[[ EXERCISE MATERIAL, beginning ]]
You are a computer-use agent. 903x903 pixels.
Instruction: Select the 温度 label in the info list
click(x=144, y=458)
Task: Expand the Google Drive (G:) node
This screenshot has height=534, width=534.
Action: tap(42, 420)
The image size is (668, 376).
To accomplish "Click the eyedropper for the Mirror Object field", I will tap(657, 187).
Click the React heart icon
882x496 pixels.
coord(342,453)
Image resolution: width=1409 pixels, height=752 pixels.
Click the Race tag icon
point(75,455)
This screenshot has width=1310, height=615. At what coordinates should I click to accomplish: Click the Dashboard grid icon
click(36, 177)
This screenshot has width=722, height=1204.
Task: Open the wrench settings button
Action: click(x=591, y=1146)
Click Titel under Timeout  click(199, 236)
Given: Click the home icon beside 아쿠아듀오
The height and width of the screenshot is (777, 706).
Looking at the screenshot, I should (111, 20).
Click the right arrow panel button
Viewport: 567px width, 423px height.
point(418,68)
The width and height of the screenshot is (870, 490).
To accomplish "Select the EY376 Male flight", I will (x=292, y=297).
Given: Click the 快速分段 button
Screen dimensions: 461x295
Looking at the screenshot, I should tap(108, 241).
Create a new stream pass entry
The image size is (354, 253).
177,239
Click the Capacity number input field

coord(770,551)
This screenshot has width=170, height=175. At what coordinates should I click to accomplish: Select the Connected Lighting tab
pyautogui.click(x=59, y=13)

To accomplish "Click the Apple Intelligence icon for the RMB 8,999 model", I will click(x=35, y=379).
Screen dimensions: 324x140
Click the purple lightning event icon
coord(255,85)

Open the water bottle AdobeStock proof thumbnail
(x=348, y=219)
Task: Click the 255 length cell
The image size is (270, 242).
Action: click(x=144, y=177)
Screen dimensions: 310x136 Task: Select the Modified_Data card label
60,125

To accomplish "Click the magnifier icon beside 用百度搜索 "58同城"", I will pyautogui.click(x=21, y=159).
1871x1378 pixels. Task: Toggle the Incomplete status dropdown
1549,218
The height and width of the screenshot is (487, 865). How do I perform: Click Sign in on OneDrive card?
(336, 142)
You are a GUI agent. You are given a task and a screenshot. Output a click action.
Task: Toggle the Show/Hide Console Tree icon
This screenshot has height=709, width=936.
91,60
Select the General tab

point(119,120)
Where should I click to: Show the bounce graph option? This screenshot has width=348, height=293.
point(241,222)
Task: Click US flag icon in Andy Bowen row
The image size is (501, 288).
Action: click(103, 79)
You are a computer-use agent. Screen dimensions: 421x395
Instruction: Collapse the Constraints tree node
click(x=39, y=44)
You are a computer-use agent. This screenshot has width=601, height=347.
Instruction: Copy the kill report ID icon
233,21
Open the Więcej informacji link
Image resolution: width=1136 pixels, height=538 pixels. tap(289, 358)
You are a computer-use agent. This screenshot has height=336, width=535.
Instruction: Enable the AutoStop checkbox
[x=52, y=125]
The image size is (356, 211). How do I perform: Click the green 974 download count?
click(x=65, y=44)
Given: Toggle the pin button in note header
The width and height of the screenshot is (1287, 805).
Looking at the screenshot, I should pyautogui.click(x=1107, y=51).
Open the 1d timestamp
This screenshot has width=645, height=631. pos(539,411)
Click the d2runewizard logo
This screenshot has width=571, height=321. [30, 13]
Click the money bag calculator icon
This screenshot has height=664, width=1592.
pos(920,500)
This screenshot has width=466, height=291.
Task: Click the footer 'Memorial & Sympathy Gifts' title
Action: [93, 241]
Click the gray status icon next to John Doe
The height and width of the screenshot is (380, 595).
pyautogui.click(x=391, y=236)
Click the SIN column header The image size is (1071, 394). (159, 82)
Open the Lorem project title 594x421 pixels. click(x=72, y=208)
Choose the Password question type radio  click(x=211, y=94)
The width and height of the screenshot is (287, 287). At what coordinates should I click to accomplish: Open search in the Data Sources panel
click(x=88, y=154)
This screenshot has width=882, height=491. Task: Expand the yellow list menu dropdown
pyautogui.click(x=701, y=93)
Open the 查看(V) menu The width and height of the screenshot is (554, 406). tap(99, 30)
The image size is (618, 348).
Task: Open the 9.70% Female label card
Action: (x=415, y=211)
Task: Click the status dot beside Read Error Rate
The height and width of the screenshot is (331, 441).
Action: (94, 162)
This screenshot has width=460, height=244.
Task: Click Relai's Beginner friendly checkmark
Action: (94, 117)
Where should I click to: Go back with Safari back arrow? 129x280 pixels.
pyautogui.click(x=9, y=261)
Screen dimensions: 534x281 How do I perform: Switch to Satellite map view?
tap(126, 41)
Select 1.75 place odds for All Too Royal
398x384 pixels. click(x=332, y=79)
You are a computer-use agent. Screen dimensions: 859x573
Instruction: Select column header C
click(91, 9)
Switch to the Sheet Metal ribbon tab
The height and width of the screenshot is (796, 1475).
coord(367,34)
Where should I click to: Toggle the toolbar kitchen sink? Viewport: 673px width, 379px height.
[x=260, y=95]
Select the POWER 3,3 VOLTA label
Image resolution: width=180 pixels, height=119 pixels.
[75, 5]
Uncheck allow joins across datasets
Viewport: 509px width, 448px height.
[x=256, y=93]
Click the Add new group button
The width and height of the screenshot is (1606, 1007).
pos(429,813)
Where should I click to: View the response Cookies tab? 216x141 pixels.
[[ EXERCISE MATERIAL, end ]]
ABOUT THIS TASK | Scan the records for lines that hold "computer", and reproduce each one you find.

RESPONSE TO THE TASK |
You are a computer-use agent. 903x903 pixels.
You are a computer-use agent. Screen dimensions: 421x395
You are a computer-use agent. This screenshot has width=601, height=347.
You are a computer-use agent. This screenshot has height=336, width=535.
You are a computer-use agent. Screen dimensions: 859x573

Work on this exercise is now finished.